EXERCISE OBJECTIVE |
The response has to reproduce all entries exactly while excluding their pictures.

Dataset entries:
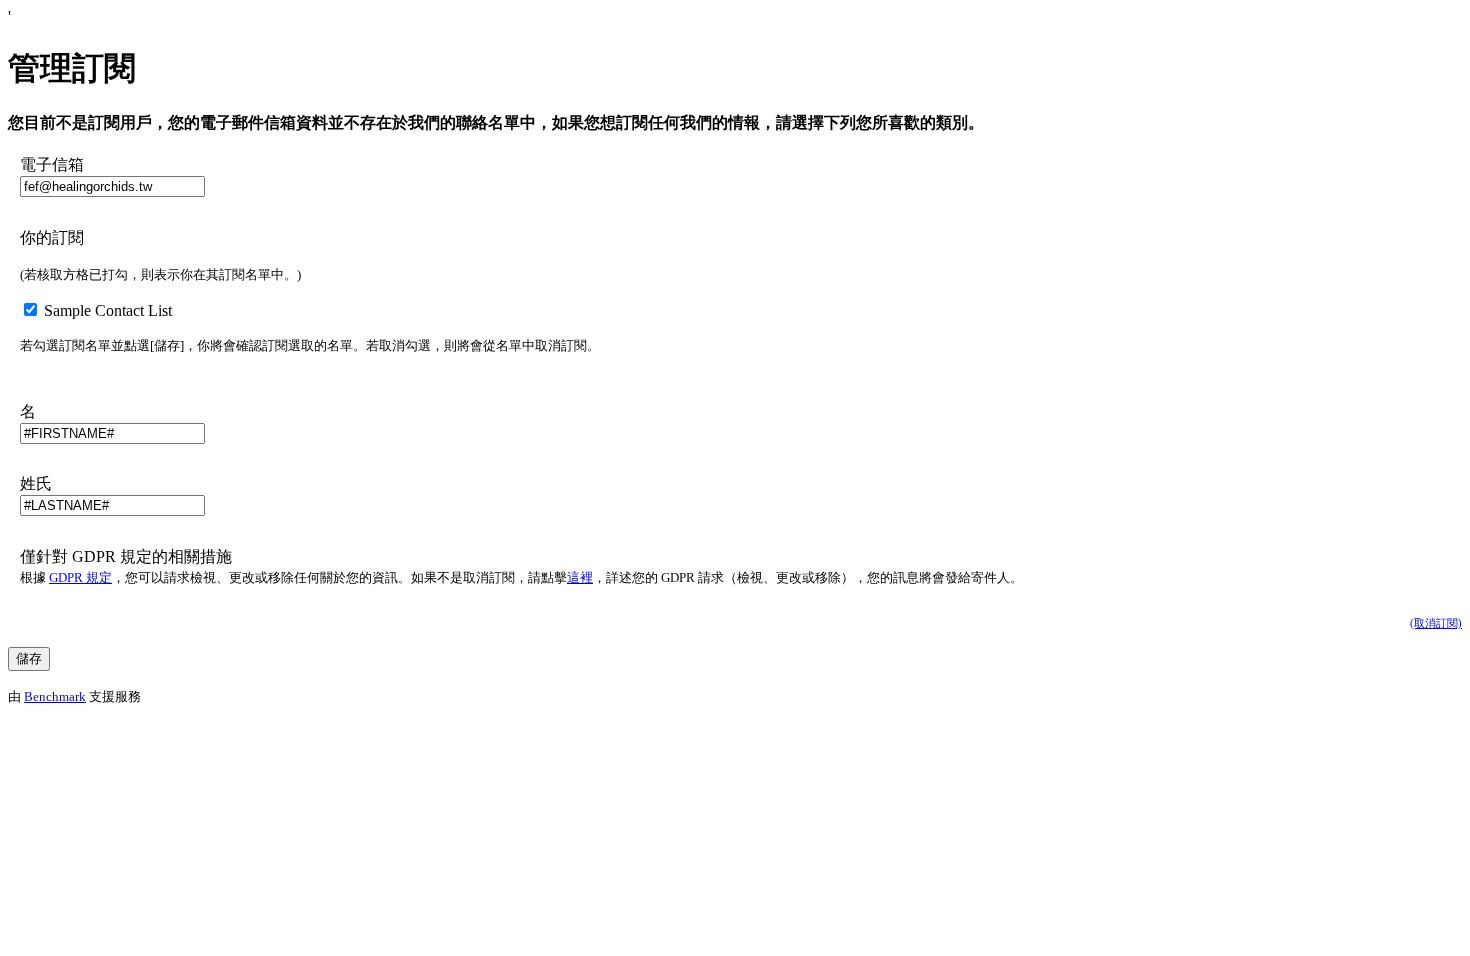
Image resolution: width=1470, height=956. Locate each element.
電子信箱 (52, 164)
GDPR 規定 (80, 577)
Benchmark (55, 696)
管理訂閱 (72, 68)
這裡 (580, 577)
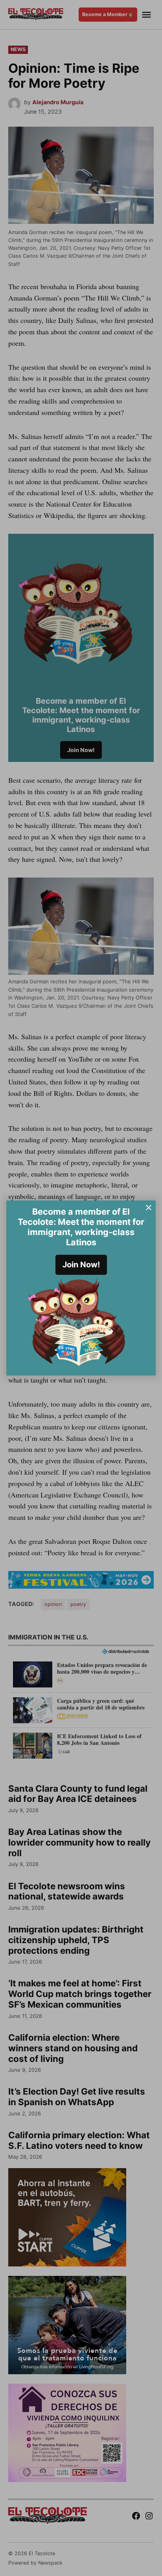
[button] (81, 1288)
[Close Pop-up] (149, 1207)
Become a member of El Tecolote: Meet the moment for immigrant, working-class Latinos (81, 1226)
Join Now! (81, 1264)
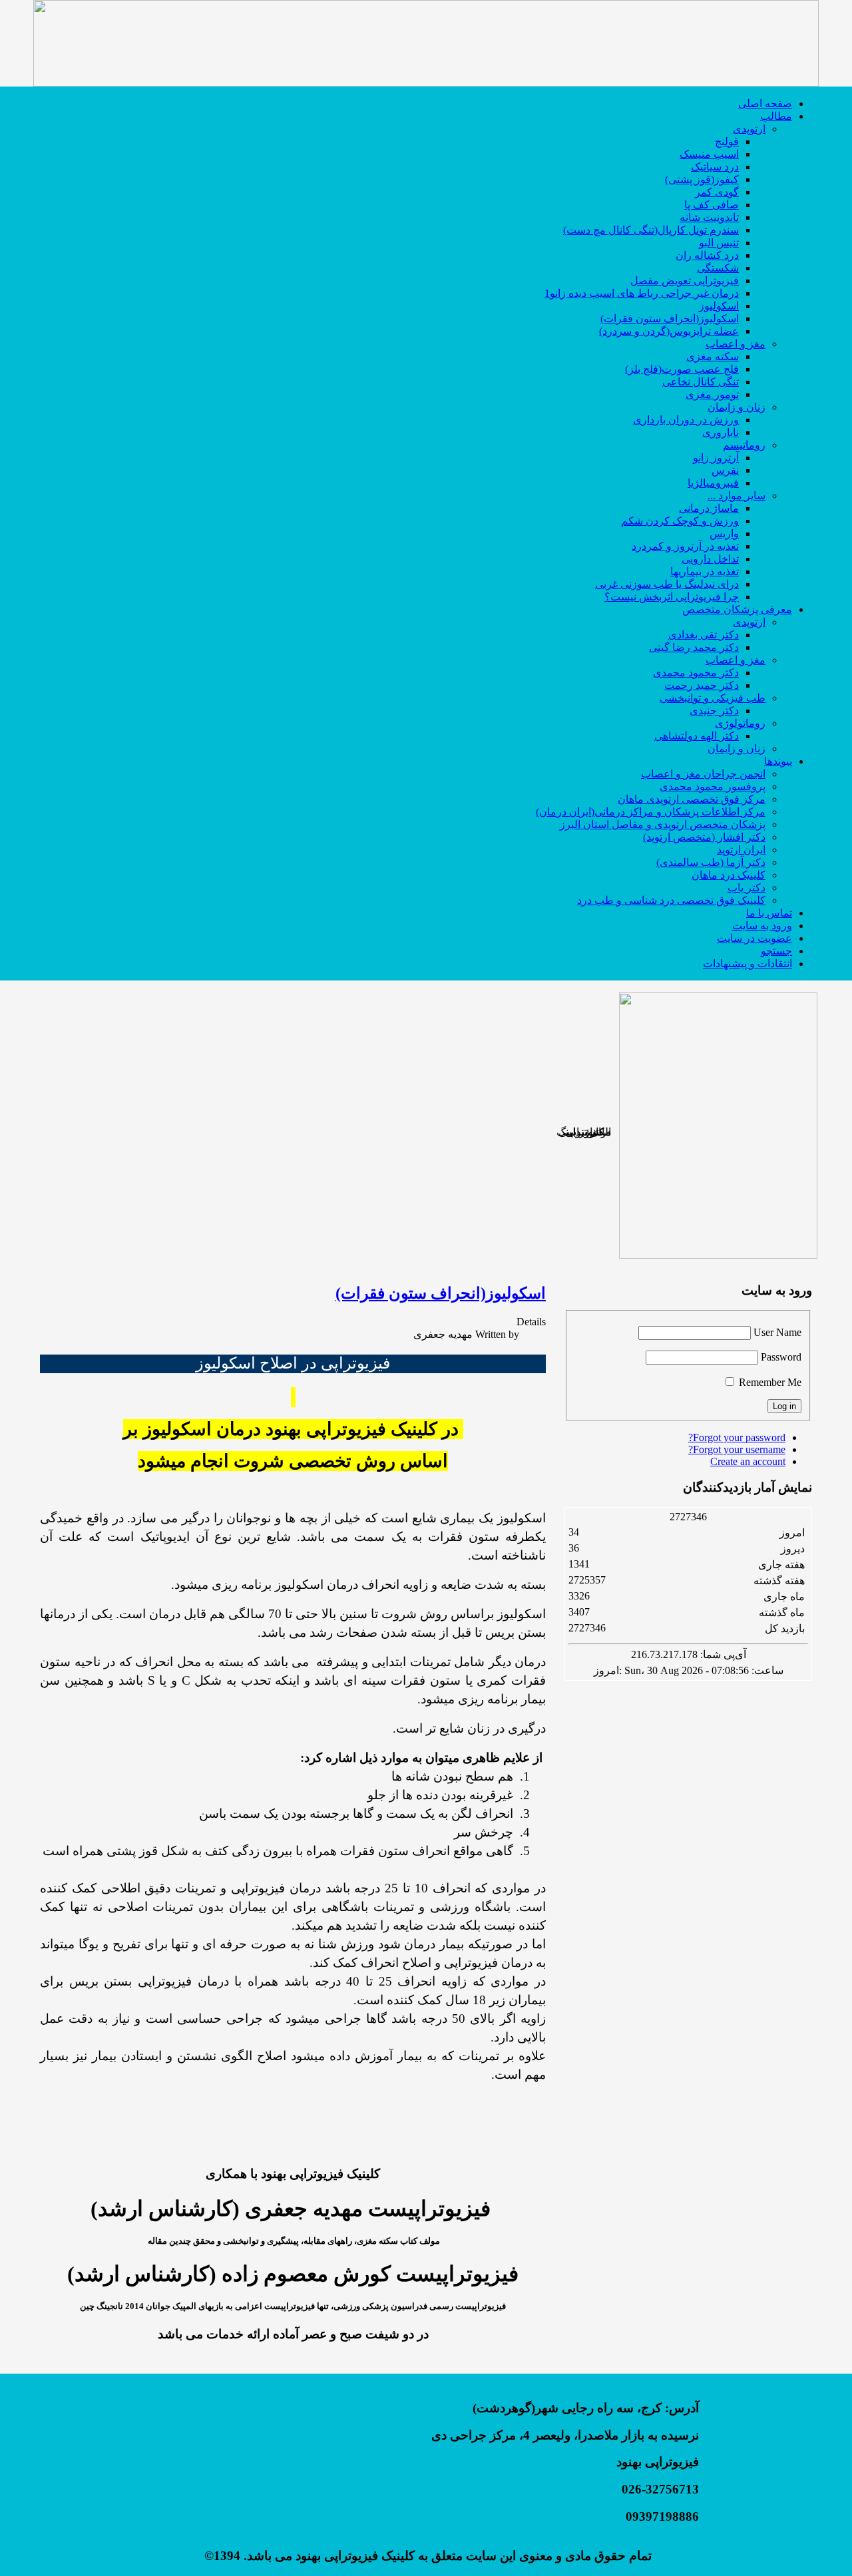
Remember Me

EXPECTED ANSWER |
Image resolution: width=1470, height=956. Locate each element.
電子信箱 (52, 164)
GDPR 規定 (80, 577)
Benchmark (55, 696)
管理訂閱 (72, 68)
這裡 (580, 577)
[button] (81, 1288)
[Close Pop-up] (149, 1207)
Become a member of El Tecolote: Meet the moment for immigrant, working-class Latinos (81, 1226)
Join Now! (81, 1264)
Remember Me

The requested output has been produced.